I have some genotype data which gives me some problems, and I suspect that the genome build is not what it is supposed to be. I have a bim file with the following line:
1 rs2465136 0 980280 G A
According to dbSNP (https://www.ncbi.nlm.nih.gov/projects/SNP/snp_ref.cgi?rs=2465136), this is a SNP on chr1, but the coordinate matches no genome build (1055037 or 990417, instead of 980280). However, a little further down that page, that number occurs in a 1KG handle (1000GENOMES|CEU.trio.12.15.2008_268_chr1_980280). I'm sure I'm missing something obvious here, but could someone explain to me what is going on?

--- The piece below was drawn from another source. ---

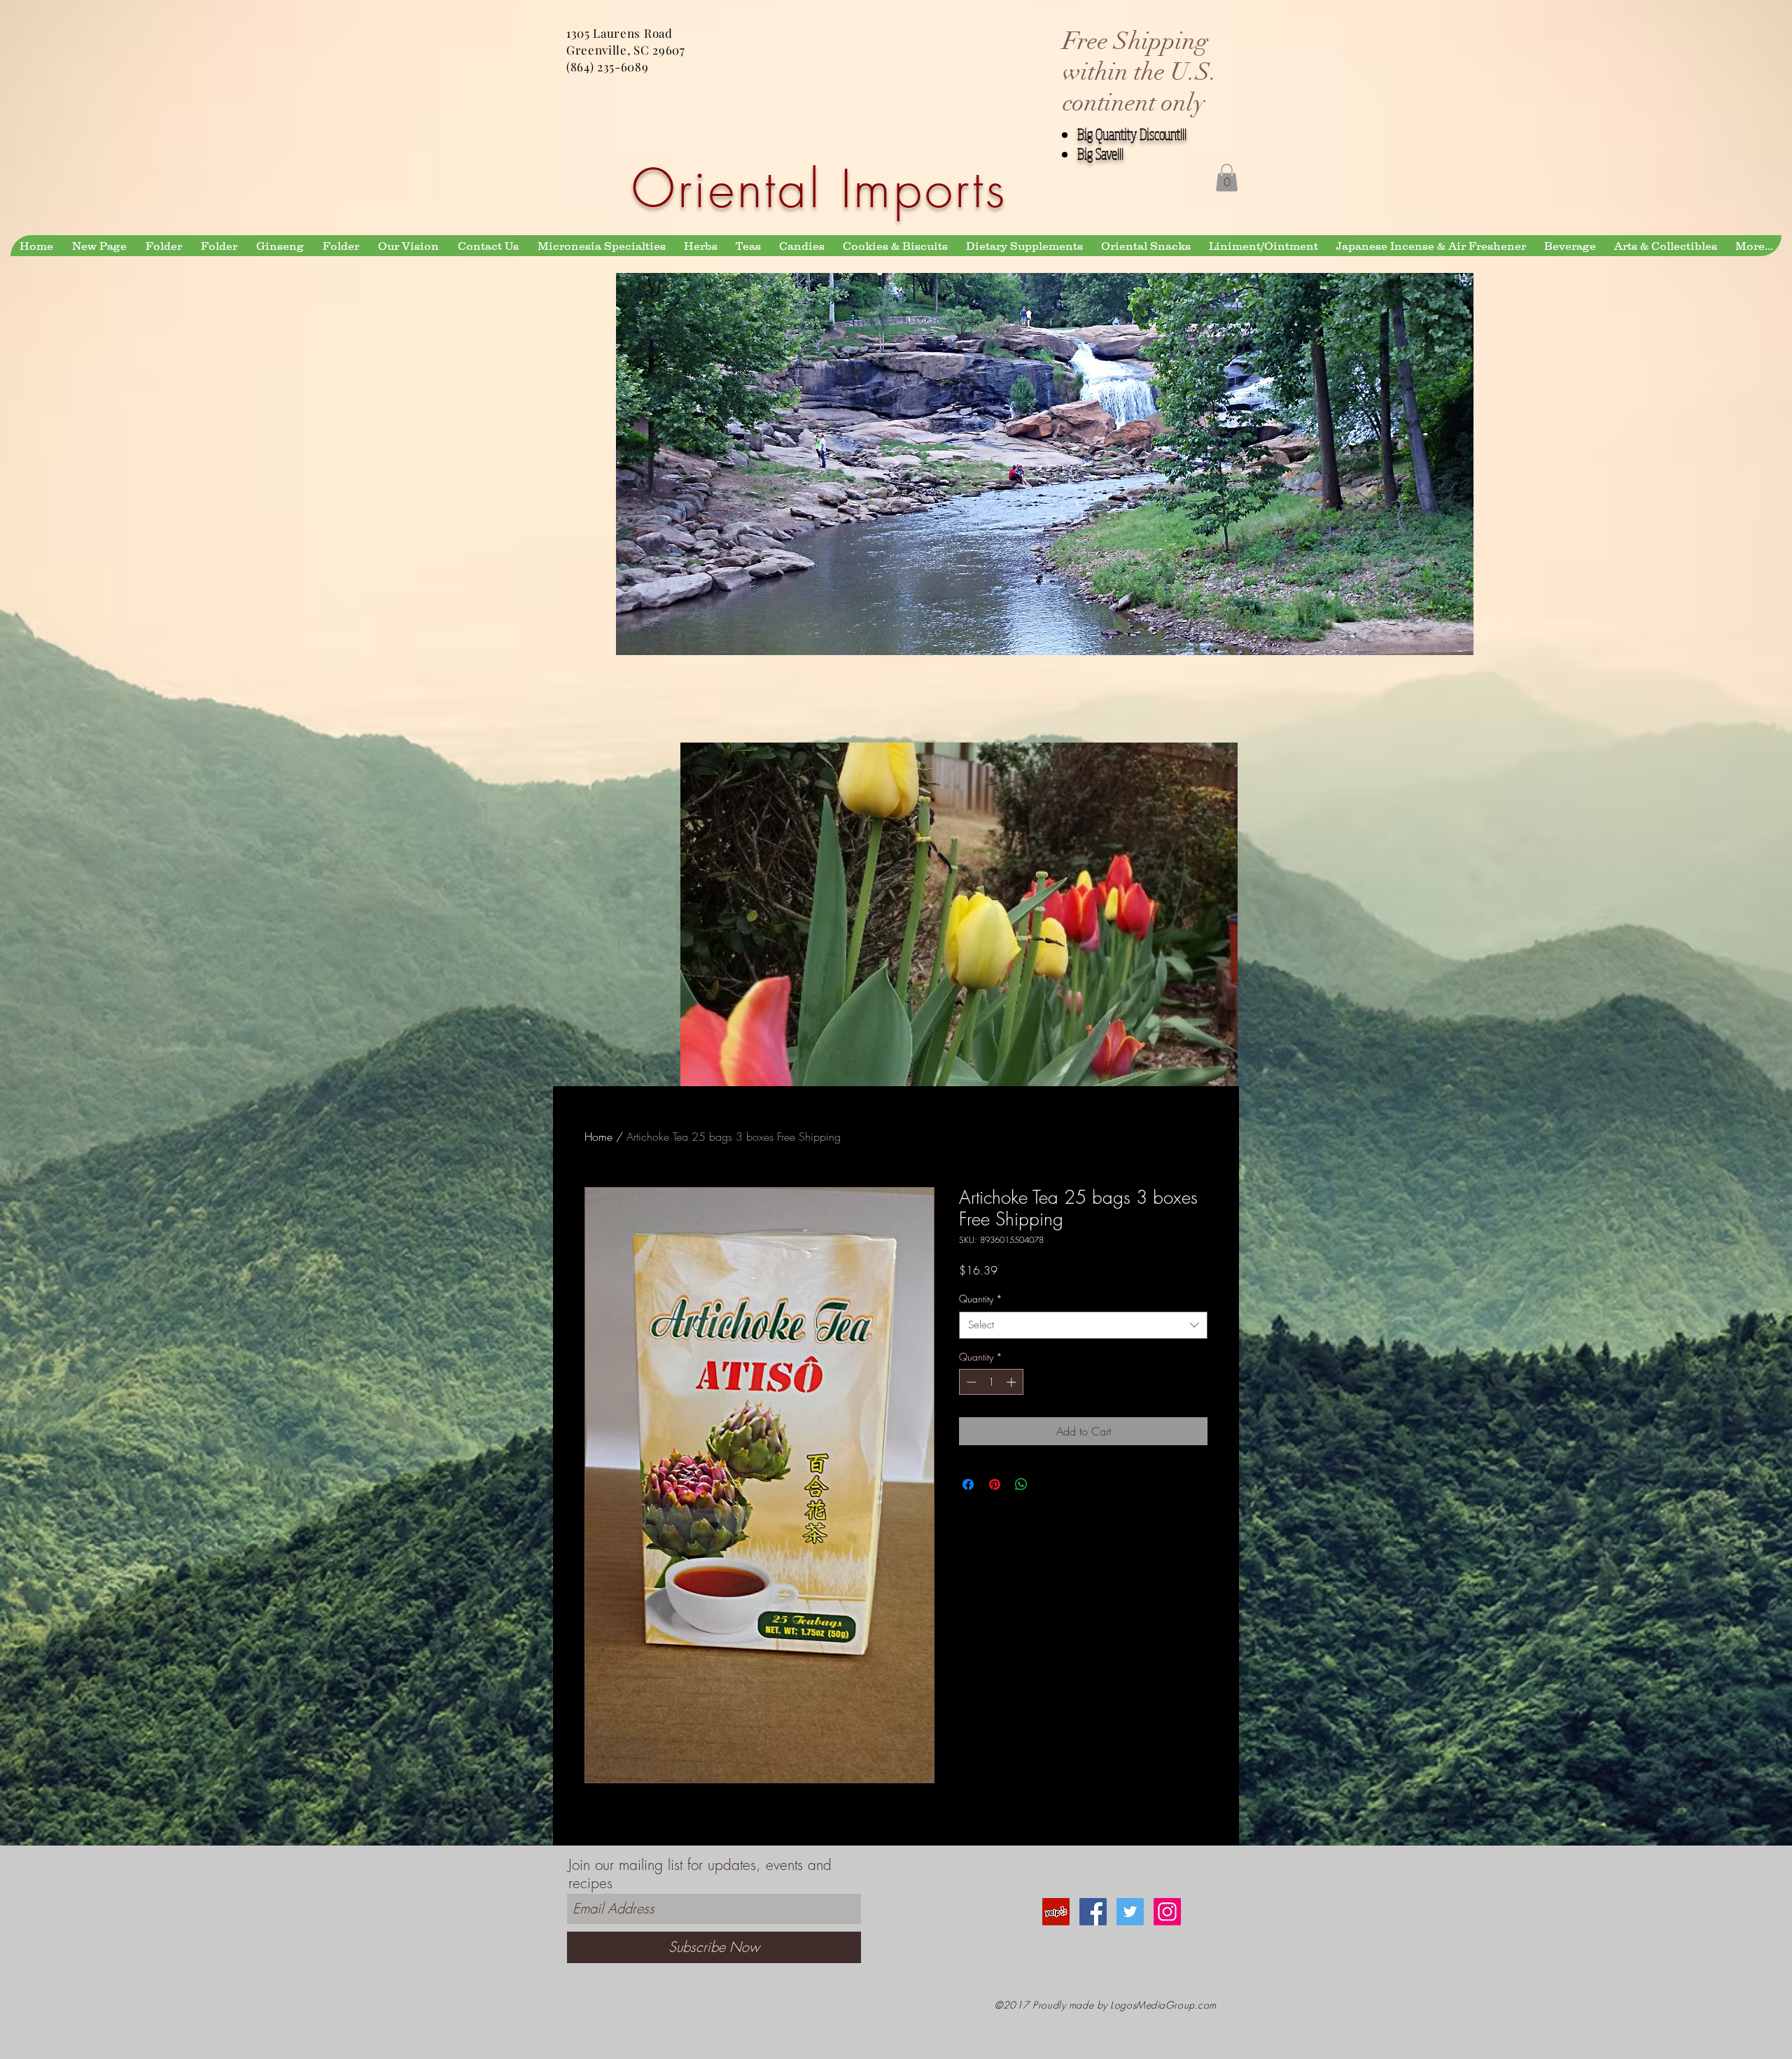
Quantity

Thanks. Didn't know dbSNP did not provide hg18 coordinates.
You're welcome.
hg18 is that old. It releases 2006. hg19 releases 2009. Since 2013 we have hg38. There is no need to support that old reference genomes.
BTW: Does anybody know why gnomAD was build based on h19 and not hg38?
Well, that's a matter of perspective ;-) If one works with older data, like myself, there's a need for that as demonstrated by this question ;-) Would be nice to get ALL available information for a given Snp.
muraved, unrelated but maybe this will be of interest: A: Alternate nucleotide is more frequent than reference nucleotide. OMG I'm dizzy.
I very rarely come across datasets/programs that require or are based on hg18, but they obviously do exist. I think that I even saw hg16 one time. As long as the build is clearly stated, you have covered yourself. Generally, though, we should be moving to hg38 where possible.